A. @CityAndShore on Twitter; @cityandshore_magazine and @mark_gauert on Instagram.
Q. Apple or Android?
A. Apple. Assuming we’re talking about fruit.
Q. Who is your real-life hero or heroine?
PHOTO: With Joe Rogers, from “The Difference a Dad Can Make,” https://bit.ly/3nLi8xm)
A. Anyone who fosters or adopts a child. Joe Rogers, for example, who raised four children then adopted three more at age 53. Chris and Nicole Rodriguez, for example, who adopted four children after fostering 12 and providing respite care for three.

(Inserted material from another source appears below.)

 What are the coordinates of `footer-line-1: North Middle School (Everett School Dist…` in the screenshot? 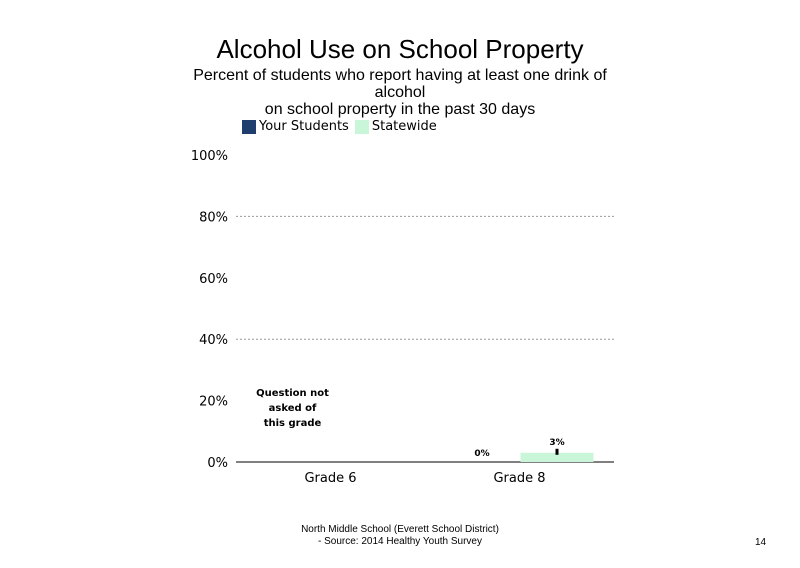 It's located at (400, 530).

I met them – and many more real-life hero and heroines – through ChildNet, a bright light in our community. I’ve written about them, and others. Thank you, for all you do for our future.
Q. What car are you driving now?
PHOTO: From “A Jaguar for All Seasons – Even Mosquito,” https://bit.ly/3hhZgn5. Photo by Cecile Gauert)
A. An Eiger Grey 2021 Jaguar F-TYPE convertible. But only because I’m reviewing it for the magazine. My ride turns back into a 2016 Prius at midnight.
Q. If you had to choose: Rocky or Raging Bull?
A. Raging Bull. However, I’m not sure how I would have answered this question if Rocky had been made in black and white.
Q. What do you like most about yourself?
A. The keen ability to spot an opportunity to move on to the next question.
Q. What places in South Florida do you recommend to guests visiting from out-of-town?
A. Any place that reminds them of wherever they came from. Someone from Cincinnati, for example, should try the Skyline Chili in Sunrise. From France? Croissan’Time in Fort Lauderdale. The Alps? Vista View Park in Davie. Then I sit back and enjoy them talking about how much better it is here than wherever they just came from. Especially New Yorkers. New Yorkers always think it’s better here!
Q. If you could change one thing about yourself, what would it be?
A. Wanting to go back and change answers I just made to something else. I wish I could get it right the first time! (Like, I left Lizzo off my list of what I’m listening to! What was I thinking?!)
Q. What do you consider your greatest achievement?
A. The awards for work in City & Shore over the past 20 years have been fine moments. But our sons, Spencer and Colin, are the greatest. (I don’t know how they turned out so good while I was distracted by work. It was all Cecile’s doing.) I know that sounds like something a dad and husband might say. Maybe I got that one right the first time.